Fig. 4 TEM micrographs of (a) PLA-H8, (b) PLA-H8-W, (c) PLA-H17 and (d) PLA-H17-W.

TEM analyses confirm the previous SEM and OM results. To summarize, while at 4 wt% of clay the HNTs are fully exfoliated, some aggregates are still present at higher clay content. Moreover, the beneficial effect of injecting water during the extrusion is clearly highlighted as the exfoliation degree at clay contents above 4 wt% is somewhat higher for the water-assisted extruded nanocomposites.

Finally, structural characterization was performed by means of WAXS. Integrated intensity profiles computed from the 2D WAXS patterns are reported in Fig. 5.

Fig. 5 Integrated intensity profiles of PLA and its nanocomposites.

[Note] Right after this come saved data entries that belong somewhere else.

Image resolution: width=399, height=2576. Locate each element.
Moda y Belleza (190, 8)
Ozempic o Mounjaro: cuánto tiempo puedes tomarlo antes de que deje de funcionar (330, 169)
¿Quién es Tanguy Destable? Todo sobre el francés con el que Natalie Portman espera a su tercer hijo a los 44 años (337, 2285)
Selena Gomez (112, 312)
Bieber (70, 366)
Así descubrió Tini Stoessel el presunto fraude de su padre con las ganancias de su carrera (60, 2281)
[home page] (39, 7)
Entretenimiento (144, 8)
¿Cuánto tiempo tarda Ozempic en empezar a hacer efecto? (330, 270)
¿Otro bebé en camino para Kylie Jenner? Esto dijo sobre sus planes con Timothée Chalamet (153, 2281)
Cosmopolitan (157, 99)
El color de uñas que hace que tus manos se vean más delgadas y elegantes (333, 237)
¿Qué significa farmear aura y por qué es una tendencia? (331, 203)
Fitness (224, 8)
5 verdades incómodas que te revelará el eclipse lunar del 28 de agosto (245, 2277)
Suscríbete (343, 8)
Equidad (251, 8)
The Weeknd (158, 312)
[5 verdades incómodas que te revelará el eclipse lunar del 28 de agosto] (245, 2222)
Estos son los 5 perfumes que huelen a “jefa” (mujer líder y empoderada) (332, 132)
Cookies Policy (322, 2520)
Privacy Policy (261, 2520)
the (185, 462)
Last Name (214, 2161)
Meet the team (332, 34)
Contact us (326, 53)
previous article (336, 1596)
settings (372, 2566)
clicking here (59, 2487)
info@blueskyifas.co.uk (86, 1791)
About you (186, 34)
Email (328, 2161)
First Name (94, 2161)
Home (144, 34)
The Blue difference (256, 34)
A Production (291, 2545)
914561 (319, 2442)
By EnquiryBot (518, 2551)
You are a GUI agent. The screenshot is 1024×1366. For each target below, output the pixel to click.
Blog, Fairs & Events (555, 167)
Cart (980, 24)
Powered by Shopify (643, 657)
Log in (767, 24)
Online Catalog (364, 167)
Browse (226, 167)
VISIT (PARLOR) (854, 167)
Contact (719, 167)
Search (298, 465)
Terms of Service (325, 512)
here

Regarding the filler, HNT exhibits two main diffraction peaks at 2θ = 12.5° and 2θ = 20.5°, assigned to the diffraction of d_hkl planes. Unfilled materials exhibit both a broad diffusion scattering and no diffraction peaks, indicating the amorphous character of the neat materials. For the nanocomposites a broad diffusion scattering characteristic of an amorphous material is also observed, whatever the clay content and the process used. Indeed the two peaks at 2θ = 12.5° and 2θ = 20.5°, visible on the intensity profiles, are attributed to the diffraction from HNTs and are not related to any crystalline phase of PLA. In summary all the materials in this study are amorphous.

Rheological properties

The storage modulus (G′) and complex viscosity (η*) of neat PLA and its nanocomposites prepared with or without water injection are logarithmically plotted as a function of angular frequency in Fig. 6a and b, respectively. At the measuring temperature of 180 °C and in the frequency range 10⁻²–10² rad s⁻¹, the pure polymer exhibits a Newtonian behaviour characterized by a slope of 2 for G′ (i.e. G′ ∝ ω²) and a plateau for η* in the low frequency region. On the contrary, no terminal regime is observed for the nanocomposites at low frequencies, even at the lowest filler concentration (4 wt% HNTs). G′ increases with increasing clay fraction and a plateau is observed starting from 17 wt% HNTs. This latter indicates a transition from a liquid-like to a solid-like behaviour resulting from the formation of a percolated network structure, wherein interactions between well-dispersed nanotubes start to dominate the relaxation process.^29,48 Moreover, it is well-known that the viscoelastic properties of composites at high frequencies are directly related to the polymer terminal relaxation and hence to the molecular weight of macromolecules.²⁹

Fig. 6 (a) Storage modulus (G′) and (b) complex viscosity (η*) at 180 °C as a function of frequency for PLA nanocomposites synthesised with and without water injection.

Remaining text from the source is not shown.